SAP releases February 2021 security updates
SAP has released a total of 13 new and updated security notes. Three of them have the highest Hot News severity ratings.
A patch was released for the critical Remote Code Execution vulnerability in SAP Commerce CVE-2021-21477, with a CVSS rating of 9.9 out of 10. This vulnerability could allow unauthorized users to inject malicious code into these scenarios, which can have a strong negative impact on confidentiality, integrity, and application availability. SAP fixed the bug by changing the default permissions for new SAP Commerce installations, but existing installations require additional manual fix steps. The vulnerability affects SAP Commerce Cloud versions 1808, 1811, 1905, 2005, and 2011.
The other two Hot News notes are updates to previously released notes: one is related to the Chromium browser in the Business Client, and the other is related to the vulnerabilities originally fixed in the Business Warehouse in January 2021.
SAP Security Note [CVE-2021-21465], which has been updated twice since its first release on January patch day, received a CVSS rating of 9.9. The patch fixes numerous vulnerabilities found in SQL Injection and Missing Authorization in the SAP Business Warehouse database interface.
SAP Security Note # 2622660 (April 2018 Security Note Update) contains security updates for the Google Chromium Browser Control supplied with SAP Business Client.
SAP also released two high-severity security notes, one for missing authorization checks in NetWeaver AS ABAP and S4 HANA, and one for Denial of Service (DOS) in SAP NetWeaver AS ABAP and ABAP Platform.
The other security notes cover medium-severity vulnerabilities in NetWeaver Master Data Management 7.1, NetWeaver Process Integration, Business Objects Business Intelligence Platform, SAPUI5, Web Dynpro ABAP Applications, HTTP UI5 Handler, and HANA Database.
SAP introduced a unified marketplace for SAP solutions and partner applications
The SAP company presented the consolidated marketplace SAP Store, which included two trading platforms – a store selling SAP products, as well as the SAP App Center service for partner applications. All SAP solutions and more than 1,700 partner applications are available through the new platform. The new service is expected to simplify the process of finding and purchasing software. Users will also be able to read customer reviews and see product ratings.
The search on the new SAP Store marketplace is completely objective and impartial, its main task is to help customers find the products and solutions that best suit their needs.
New SAP Store key features:
- Updated menu: it has more categories that cover additional areas of solutions;
- Guided search: clients could use the same structure of sentences and wording for searching as in a normal conversation with a manager, this significantly reduces the need for repeated searches;
- Search Tips: Search results pages include suggestions for next steps or popular features;
- Favorites: product pages could be saved in a personalized favorites section, later they can be compared with other offers.

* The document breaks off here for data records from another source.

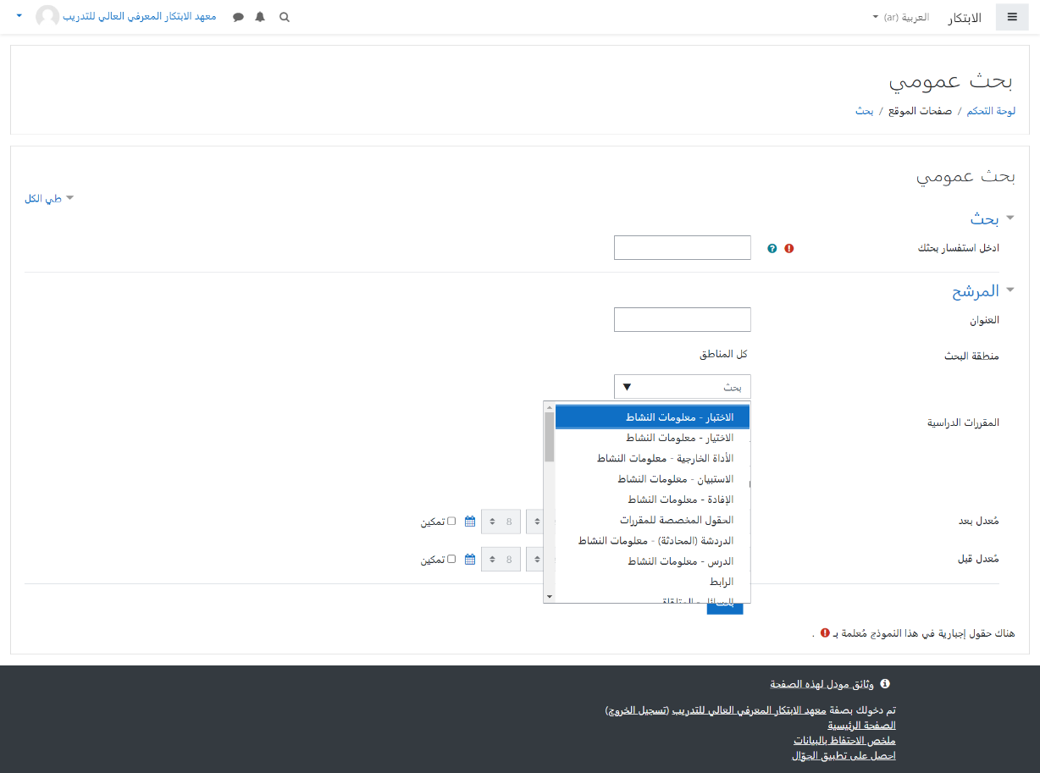
Task: Click the ادخل استفسار بحثك text field
Action: coord(682,248)
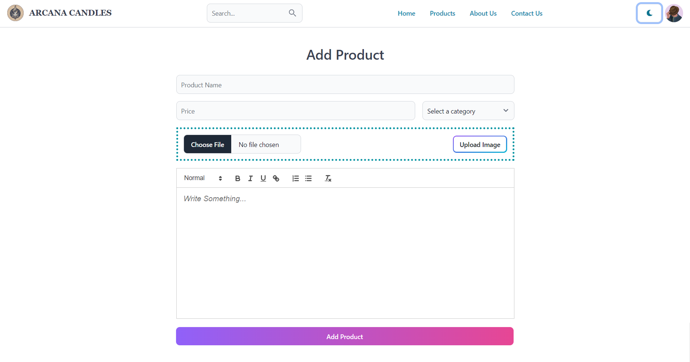Image resolution: width=690 pixels, height=362 pixels.
Task: Apply underline formatting in editor
Action: tap(263, 178)
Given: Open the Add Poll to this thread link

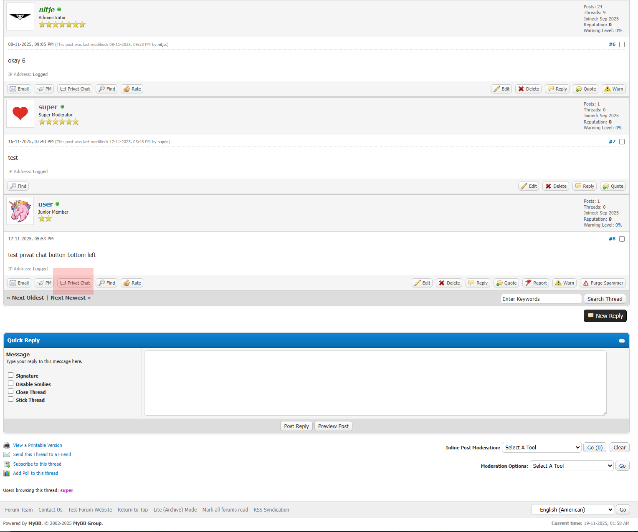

SAP releases a special edition of SAP Learning Hub for partners
SAP has introduced a special edition of the SAP Learning Hub, built for SAP PartnerEdge members. It combined the necessary learning tools into one solution, including access to all developmental content, hands-on exercises, and assessment systems. This will help partners stay up to date with the latest SAP innovations and keep their certifications up to date.
Partner SAP Learning Hub brings together:
- Educational content to develop skills in working with solutions from the entire SAP portfolio, including such flagship solutions as SAP S / 4HANA and SAP Business Technology Platform;
- Access to training content for SAP PartnerEdge members and practice in SAP interactive training systems;
- Opportunities to receive digital certification badges and stay on top of technological advances.
As new products become available throughout 2021, SAP will update the training materials for the partner version so that partners can keep their knowledge, skills, and certifications up to date.
SAP buys no-code platform developer
SAP announced the acquisition of AppGyver, which specializes in no-code development platforms that enable users with no coding knowledge to build web applications.
The German business software maker emphasized that the deal fits well with its new strategic initiative ‘Rise with SAP’, which provides end-to-end support for customers as they move their enterprise applications to the cloud. Enterprises that have accepted the terms of the new service will no longer have to pay separately for licenses and maintenance, and their applications will be stored in their SAP cloud, rather than on-premises, in the customer’s internal IT system or elsewhere.
The terms of the deal were not disclosed.